§ TASK TO COMPLETE: Going down the listing below, print exactly each line from the one with "Click the G.3" up to and including the one with "Task: Click the マッチ度 label under 85%", and skip the rest.

§ RECORDS SUPPLIED:

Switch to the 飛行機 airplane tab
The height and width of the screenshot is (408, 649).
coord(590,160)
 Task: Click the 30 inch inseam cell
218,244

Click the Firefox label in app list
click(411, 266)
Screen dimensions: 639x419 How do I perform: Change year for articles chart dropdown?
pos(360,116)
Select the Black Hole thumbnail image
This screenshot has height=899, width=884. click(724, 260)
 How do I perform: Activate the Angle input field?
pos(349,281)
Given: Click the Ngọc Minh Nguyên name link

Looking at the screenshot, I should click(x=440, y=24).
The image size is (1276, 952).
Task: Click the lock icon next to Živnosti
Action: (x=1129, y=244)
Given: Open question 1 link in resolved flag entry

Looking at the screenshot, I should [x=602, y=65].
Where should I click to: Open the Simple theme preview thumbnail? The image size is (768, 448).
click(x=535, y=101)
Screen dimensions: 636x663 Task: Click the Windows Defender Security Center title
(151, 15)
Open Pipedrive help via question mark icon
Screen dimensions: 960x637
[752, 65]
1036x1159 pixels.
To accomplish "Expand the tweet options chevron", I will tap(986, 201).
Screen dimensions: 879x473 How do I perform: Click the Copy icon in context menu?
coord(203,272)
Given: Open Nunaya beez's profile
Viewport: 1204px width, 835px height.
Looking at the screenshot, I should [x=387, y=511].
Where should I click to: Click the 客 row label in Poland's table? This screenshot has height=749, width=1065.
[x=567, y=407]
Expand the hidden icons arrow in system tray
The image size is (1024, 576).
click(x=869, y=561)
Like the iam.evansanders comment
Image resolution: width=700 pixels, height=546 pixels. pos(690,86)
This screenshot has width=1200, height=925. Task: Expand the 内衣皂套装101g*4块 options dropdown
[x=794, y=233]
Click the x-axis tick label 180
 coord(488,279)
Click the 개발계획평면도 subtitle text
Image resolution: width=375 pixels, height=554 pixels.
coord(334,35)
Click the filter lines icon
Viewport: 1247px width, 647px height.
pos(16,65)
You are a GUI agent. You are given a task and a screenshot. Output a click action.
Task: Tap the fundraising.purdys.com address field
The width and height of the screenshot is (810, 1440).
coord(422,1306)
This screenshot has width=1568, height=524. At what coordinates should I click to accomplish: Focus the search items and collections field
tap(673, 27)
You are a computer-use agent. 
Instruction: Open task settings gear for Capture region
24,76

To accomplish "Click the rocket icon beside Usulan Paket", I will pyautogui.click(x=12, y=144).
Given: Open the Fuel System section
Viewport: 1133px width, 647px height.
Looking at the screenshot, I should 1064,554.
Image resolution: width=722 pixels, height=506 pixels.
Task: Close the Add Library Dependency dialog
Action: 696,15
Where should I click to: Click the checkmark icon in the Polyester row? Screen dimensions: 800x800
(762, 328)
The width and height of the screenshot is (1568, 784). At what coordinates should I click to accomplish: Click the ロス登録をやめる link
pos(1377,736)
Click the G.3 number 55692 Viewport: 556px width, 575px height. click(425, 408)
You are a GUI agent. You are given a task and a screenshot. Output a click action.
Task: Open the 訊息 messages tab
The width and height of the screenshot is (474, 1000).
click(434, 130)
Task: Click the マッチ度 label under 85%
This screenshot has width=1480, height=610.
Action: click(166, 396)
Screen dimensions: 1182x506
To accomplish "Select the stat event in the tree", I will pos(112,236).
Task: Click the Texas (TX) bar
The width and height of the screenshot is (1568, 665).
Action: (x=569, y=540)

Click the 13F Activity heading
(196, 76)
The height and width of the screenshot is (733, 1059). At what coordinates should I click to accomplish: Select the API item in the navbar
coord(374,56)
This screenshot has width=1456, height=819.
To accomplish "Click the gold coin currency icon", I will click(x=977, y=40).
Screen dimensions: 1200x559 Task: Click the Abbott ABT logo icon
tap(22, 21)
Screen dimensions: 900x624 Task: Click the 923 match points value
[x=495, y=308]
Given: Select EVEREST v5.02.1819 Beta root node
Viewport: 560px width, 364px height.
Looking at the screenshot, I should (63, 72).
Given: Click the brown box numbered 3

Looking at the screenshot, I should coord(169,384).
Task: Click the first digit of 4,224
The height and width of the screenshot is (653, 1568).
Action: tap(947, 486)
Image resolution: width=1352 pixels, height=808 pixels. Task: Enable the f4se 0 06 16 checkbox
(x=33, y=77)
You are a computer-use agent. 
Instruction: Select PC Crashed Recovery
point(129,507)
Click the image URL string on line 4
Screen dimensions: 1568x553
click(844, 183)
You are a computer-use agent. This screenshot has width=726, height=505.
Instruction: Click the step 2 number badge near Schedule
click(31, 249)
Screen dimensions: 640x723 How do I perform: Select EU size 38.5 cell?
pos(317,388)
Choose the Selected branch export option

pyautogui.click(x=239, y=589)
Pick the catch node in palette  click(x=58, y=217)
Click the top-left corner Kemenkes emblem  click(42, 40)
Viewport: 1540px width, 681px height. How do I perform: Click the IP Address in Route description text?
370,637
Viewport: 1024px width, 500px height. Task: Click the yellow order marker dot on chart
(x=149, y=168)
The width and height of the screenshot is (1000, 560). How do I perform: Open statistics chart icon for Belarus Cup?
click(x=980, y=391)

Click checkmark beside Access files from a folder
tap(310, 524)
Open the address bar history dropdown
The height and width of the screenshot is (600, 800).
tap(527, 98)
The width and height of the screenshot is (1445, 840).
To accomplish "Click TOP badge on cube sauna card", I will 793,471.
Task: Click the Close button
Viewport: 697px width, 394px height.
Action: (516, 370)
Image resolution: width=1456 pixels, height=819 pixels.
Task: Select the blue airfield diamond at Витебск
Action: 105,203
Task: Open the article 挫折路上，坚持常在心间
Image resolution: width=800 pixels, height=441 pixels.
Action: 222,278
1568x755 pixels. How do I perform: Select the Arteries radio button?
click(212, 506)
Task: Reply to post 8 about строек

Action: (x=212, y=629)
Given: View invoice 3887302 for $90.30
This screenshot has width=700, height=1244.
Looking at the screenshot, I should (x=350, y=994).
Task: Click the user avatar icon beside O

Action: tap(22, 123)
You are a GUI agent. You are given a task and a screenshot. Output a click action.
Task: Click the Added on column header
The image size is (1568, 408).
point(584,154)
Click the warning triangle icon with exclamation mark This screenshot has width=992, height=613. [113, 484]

§ EXERCISE ANSWER:
Click the G.3 number 55692 Viewport: 556px width, 575px height. click(425, 408)
You are a GUI agent. You are given a task and a screenshot. Output a click action.
Task: Open the 訊息 messages tab
The width and height of the screenshot is (474, 1000).
click(434, 130)
Task: Click the マッチ度 label under 85%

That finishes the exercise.